What is the normal extracellular Ca2+ concentration?

1x10-3 M (1mM)

2

What is the normal intracellular Ca2+ concentration?

1x10-7 M (100nm)

3

What is the normal SER/SR Ca2+ concentration?

2-3x10-4 M (200-300 micromoles)

4

What channels cause the influx of Ca2+ into the cytosol from the extracellular fluid? (4)

VOCC
Ligand Gated ion Channels
Store operated ion channels

NCX (when cell is heavily depolarised)

5

What channels cause the efflux of Ca2+ from the cytosol out of the cell?

NCX
PMCA

6

Which molecules are moved by the NCX? How many of each?

3Na+ into the cell
1Ca2+ out of the cell

7

What provides the concentration gradient for the movement of Na+ and Ca2+ at the NCX?

Concentration gradient set up by the Na/K ATPase pump

8

Which channels can result in the efflux of Ca2+ from SER/SR stores?

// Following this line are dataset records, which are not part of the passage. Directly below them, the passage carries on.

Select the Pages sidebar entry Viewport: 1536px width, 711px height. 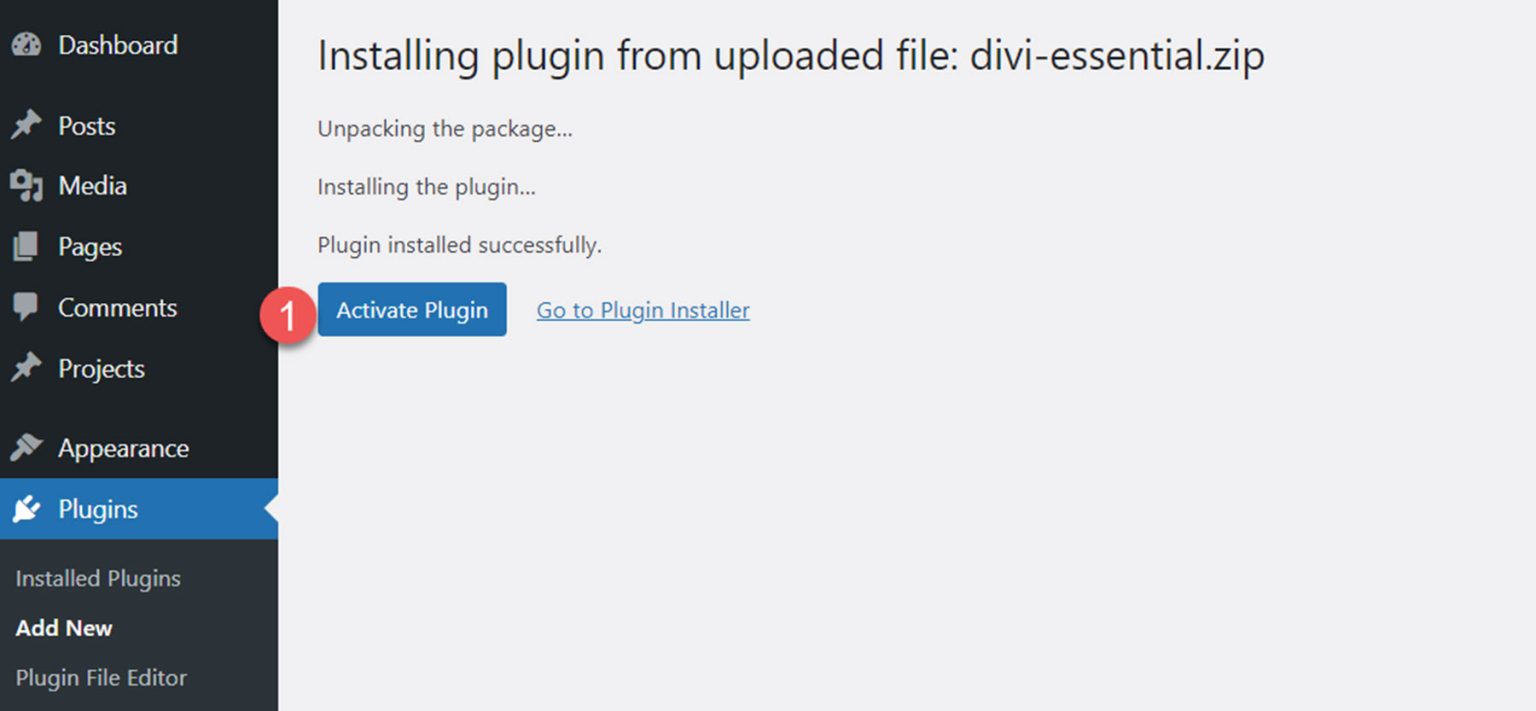click(x=91, y=246)
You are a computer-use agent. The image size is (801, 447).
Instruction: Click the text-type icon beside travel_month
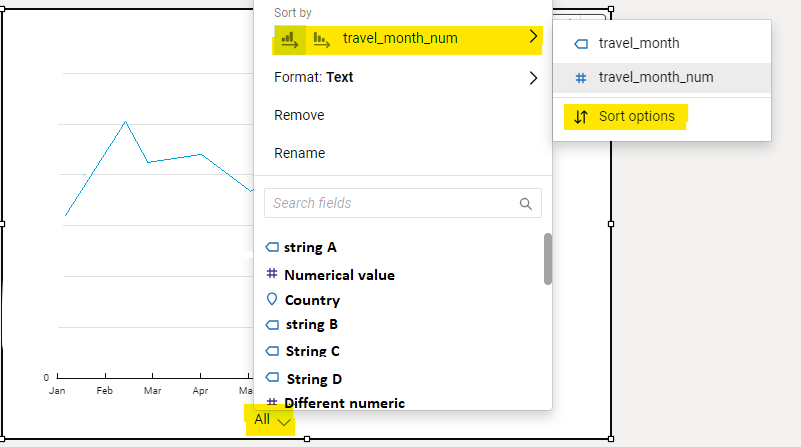[x=581, y=43]
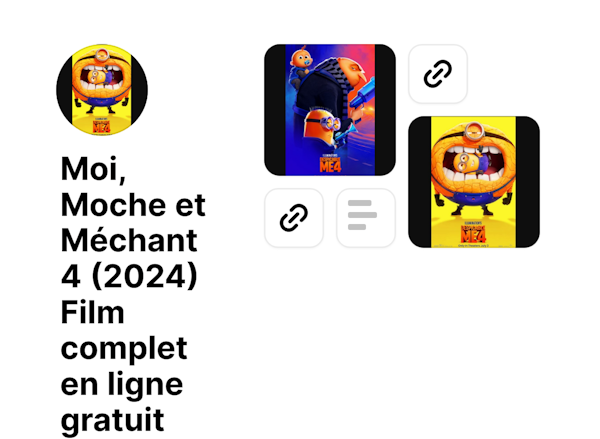
Task: Open the round Minion profile avatar
Action: click(102, 90)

Ryanodine Receptors (RyRs)
IP3 receptors

9

What type of GPCRs are activated to produce IP3 that can bind with IP3 receptors?

Galpha-q associated GPCRs

10

What acts as the ligand at RyRs? What is the process of efflux of Ca2+ at RyRs called?

Calcium ions

Calcium Induced Calcium Release

11

In which muscles is contraction driven by CICR?

Smooth muscle
Cardiac muscle

12

What is the main driver of Ca2+ release for contraction in skeletal muscle?

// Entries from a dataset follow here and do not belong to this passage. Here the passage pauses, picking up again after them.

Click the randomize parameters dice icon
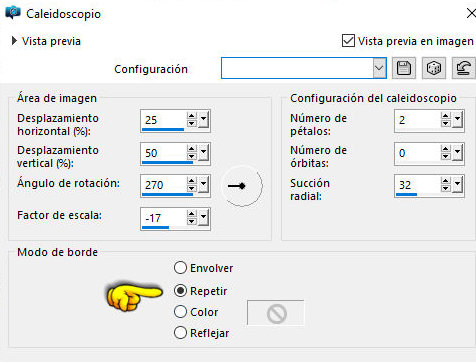This screenshot has width=476, height=362. pos(434,68)
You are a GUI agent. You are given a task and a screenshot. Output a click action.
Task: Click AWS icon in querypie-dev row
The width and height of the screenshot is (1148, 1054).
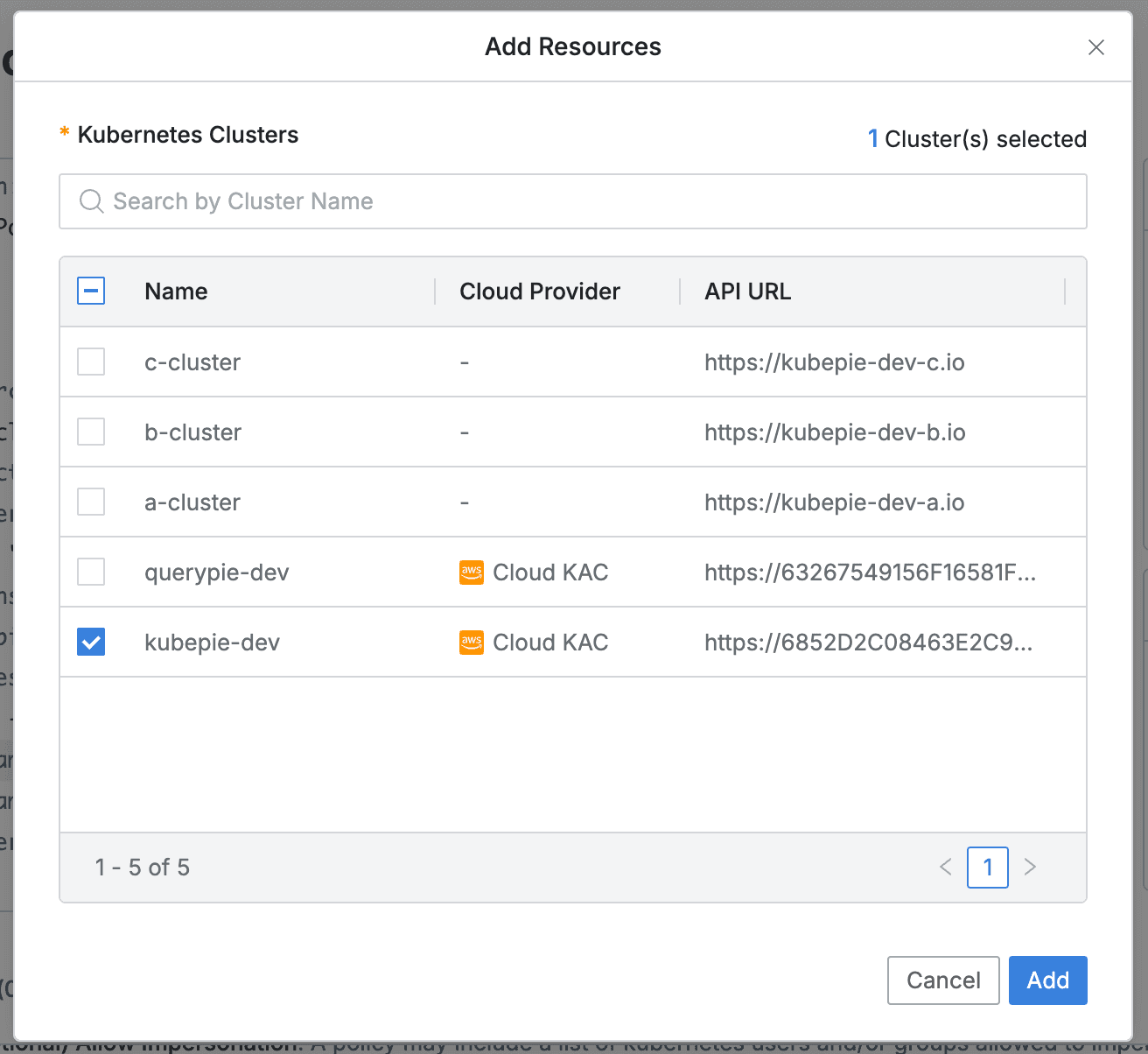pos(472,573)
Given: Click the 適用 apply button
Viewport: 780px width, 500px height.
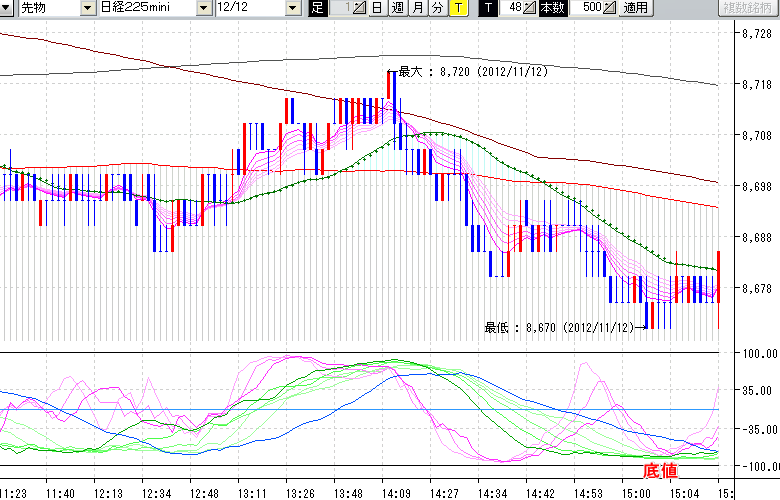Looking at the screenshot, I should (635, 8).
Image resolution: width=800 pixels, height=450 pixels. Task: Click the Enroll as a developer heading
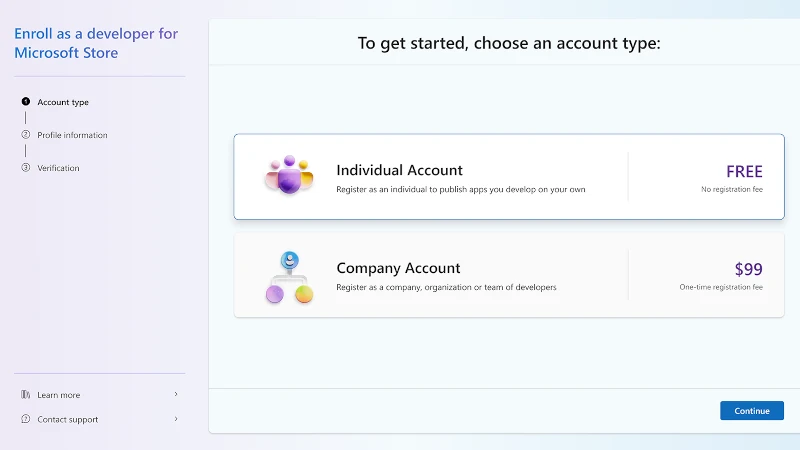[x=96, y=43]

The T-tubule VOCCs are directly coupled with RyRs, so when VOCCs open, RyRs open

13

What proteins act to regulate Ca2+ cytosol concentrations and slows down diffusion of the ions within the cytoplasm?

Calcium ion buffer proteins

14

What is an example of a Ca2+ binding protein? Give an example of a protein it interacts with? How many calciums can it bind?

Calmodulin
Regulates activity of PMCA
Binds up to 4 calcium ions

15

What are the 3 superfamilies of cell surface receptor?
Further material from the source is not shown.